> _Task to complete_
Can you copy out the data exactly? Leave the images out.
*** Information provided ***
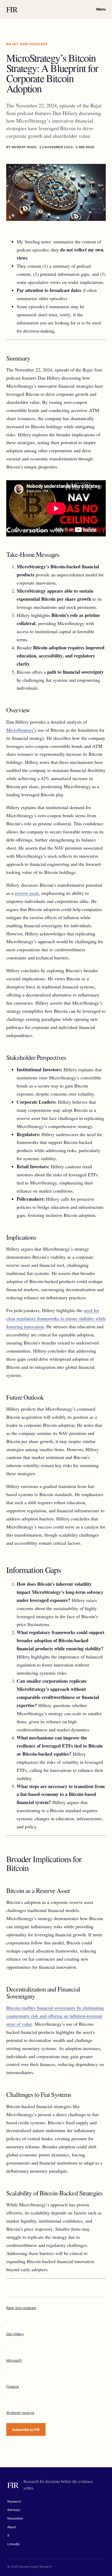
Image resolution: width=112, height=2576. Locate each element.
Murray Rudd (24, 147)
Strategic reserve (20, 2413)
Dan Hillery (15, 2334)
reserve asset (27, 893)
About (11, 2527)
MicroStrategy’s (21, 730)
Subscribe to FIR (26, 2430)
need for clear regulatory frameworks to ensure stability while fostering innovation (56, 1318)
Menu (101, 9)
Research (14, 2501)
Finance (12, 2386)
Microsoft (14, 2360)
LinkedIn (13, 2544)
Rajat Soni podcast (21, 2308)
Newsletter (15, 2518)
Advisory (13, 2510)
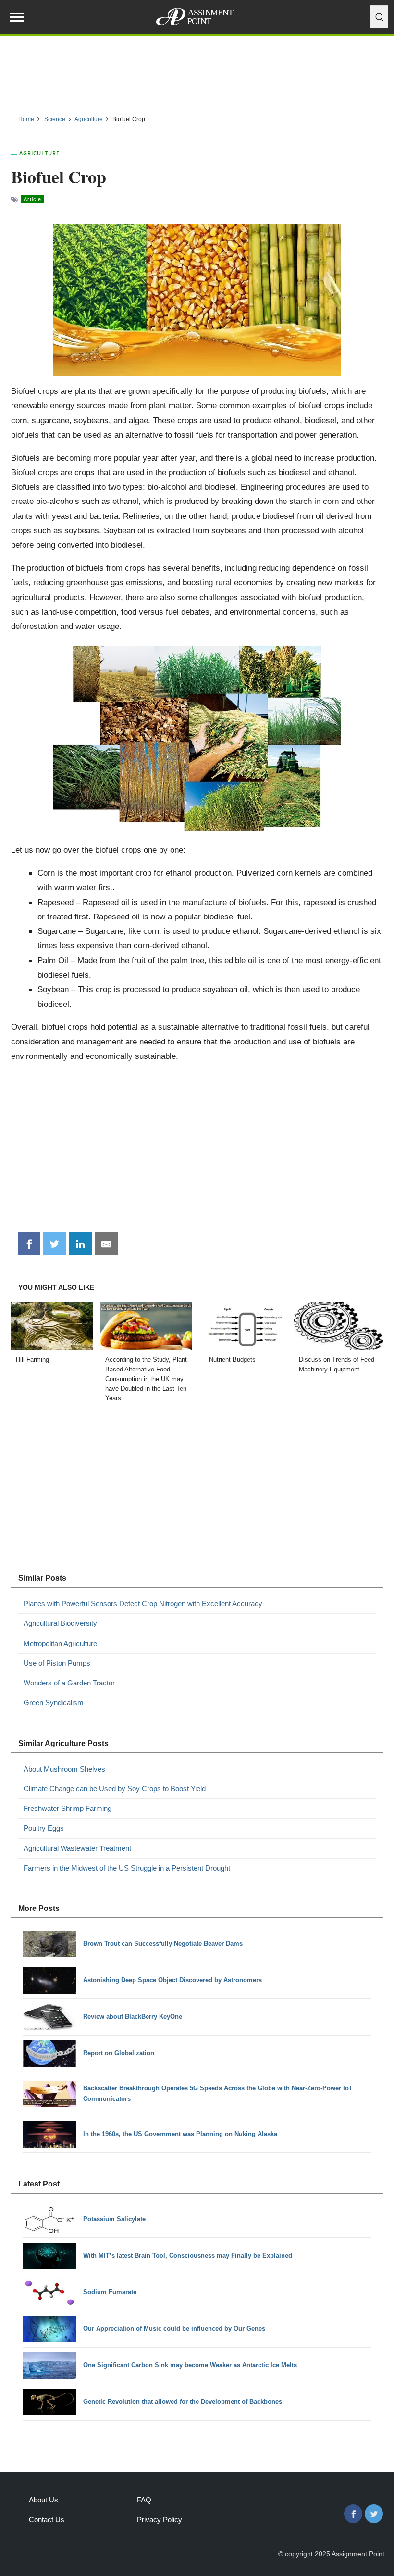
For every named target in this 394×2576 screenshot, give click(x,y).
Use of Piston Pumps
*** End of Information provided ***
> _Reply to the exercise_
Image resolution: width=112, height=2576. Locate each element.
Murray Rudd (24, 147)
Strategic reserve (20, 2413)
Dan Hillery (15, 2334)
reserve asset (27, 893)
About (11, 2527)
MicroStrategy’s (21, 730)
Subscribe to FIR (26, 2430)
need for clear regulatory frameworks to ensure stability while fostering innovation (56, 1318)
Menu (101, 9)
Research (14, 2501)
Finance (12, 2386)
Microsoft (14, 2360)
LinkedIn (13, 2544)
Rajat Soni podcast (21, 2308)
Newsletter (15, 2518)
Advisory (13, 2510)
For every named target in this 394×2576 screenshot, give click(x,y).
Use of Piston Pumps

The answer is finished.